1.1532069840717093e-5

This last one is wrong, however, because we need $\pi_1 = 1$.

Now we check our answers. $Q_s$ is:

In [15]:
rho

1×4 Matrix{Float64}:
 0.0884294  0.11857  0.230539  0.0641425

So we use this to compare.

In [16]:
1 - (1 - ((F[1] - F[2])*(π_1) + (F[2] - F[3])*(1-π_2)*(π_1) + (F[3] - F[4])*(1 - π_3)*(1 - π_2)*(π_1) + (F[4])*(1 - π_4)*(1 - π_3)*(1 - π_2)*(π_1)))^m

0.08842944326775415

In [17]:
1 - (1 - ((F[2] - F[3])*(π_2) + (F[3] - F[4])*(1 - π_3)*(π_2) + (F[4])*(1 - π_4)*(1 - π_3)*(π_2)))^m

0.1185668456919472

In [18]:
1 - (1 - ((F[3] - F[4])*(π_3) + (F[4])*(1 - π_4)*(π_3)))^m

0.2305392950550832

In [19]:
1 - (1 - ((F[4])*(π_4)))^m

0.06414248349711116

So everything resolves.
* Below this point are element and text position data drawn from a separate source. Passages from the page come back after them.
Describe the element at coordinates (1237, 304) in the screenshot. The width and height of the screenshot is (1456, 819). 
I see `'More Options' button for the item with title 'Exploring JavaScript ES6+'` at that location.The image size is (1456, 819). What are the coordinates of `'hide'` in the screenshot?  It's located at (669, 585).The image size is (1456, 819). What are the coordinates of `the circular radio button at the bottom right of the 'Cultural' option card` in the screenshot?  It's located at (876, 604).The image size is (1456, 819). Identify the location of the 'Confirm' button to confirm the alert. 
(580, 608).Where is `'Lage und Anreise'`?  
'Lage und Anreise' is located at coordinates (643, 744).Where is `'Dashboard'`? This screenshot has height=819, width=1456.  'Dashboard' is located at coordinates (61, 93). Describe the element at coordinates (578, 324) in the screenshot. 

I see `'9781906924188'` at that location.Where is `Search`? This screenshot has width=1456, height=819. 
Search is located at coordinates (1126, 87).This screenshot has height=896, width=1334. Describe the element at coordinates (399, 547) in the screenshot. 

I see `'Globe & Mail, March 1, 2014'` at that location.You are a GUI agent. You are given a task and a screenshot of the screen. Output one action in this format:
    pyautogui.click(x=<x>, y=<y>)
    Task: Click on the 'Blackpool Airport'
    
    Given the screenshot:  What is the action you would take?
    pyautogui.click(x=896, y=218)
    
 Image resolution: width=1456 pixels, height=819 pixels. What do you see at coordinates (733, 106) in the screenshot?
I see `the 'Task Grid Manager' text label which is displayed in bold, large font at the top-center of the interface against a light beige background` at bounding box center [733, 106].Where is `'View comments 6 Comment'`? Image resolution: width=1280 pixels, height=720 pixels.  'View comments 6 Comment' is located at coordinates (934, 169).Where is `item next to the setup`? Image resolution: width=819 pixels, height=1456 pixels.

Thus, we now have $\pi_s$, so we can solve for the wages. Recall from the reading that the formula for the wages is equation (0.5):

$$\pi_s = \frac{1}{1 + (\frac{w_s}{w_{s-1}})^\frac{1}{m-1}}$$

We can extract the wages by doing the following sequence of operations:

$$\frac{1}{\pi_s} = 1 + (\frac{w_s}{w_{s-1}})^\frac{1}{m-1}$$

$$(1 - \frac{1}{\pi_s})^{m-1} = \frac{w_s}{w_{s-1}}$$

This provides us with a sequence of ratios.

In [20]:
(1 - (1/π_4))

-6787.173321997799

In [21]:
(1 - (1/π_3))

-6924.612379575234

In [22]:
(1 - (1/π_2))

-35010.825601375

In [23]:
(1 - (1/1))

0.0

But:

In [24]:
(1 - (1/π_4))^(m-1)

Inf

This is infinity, which is a problem.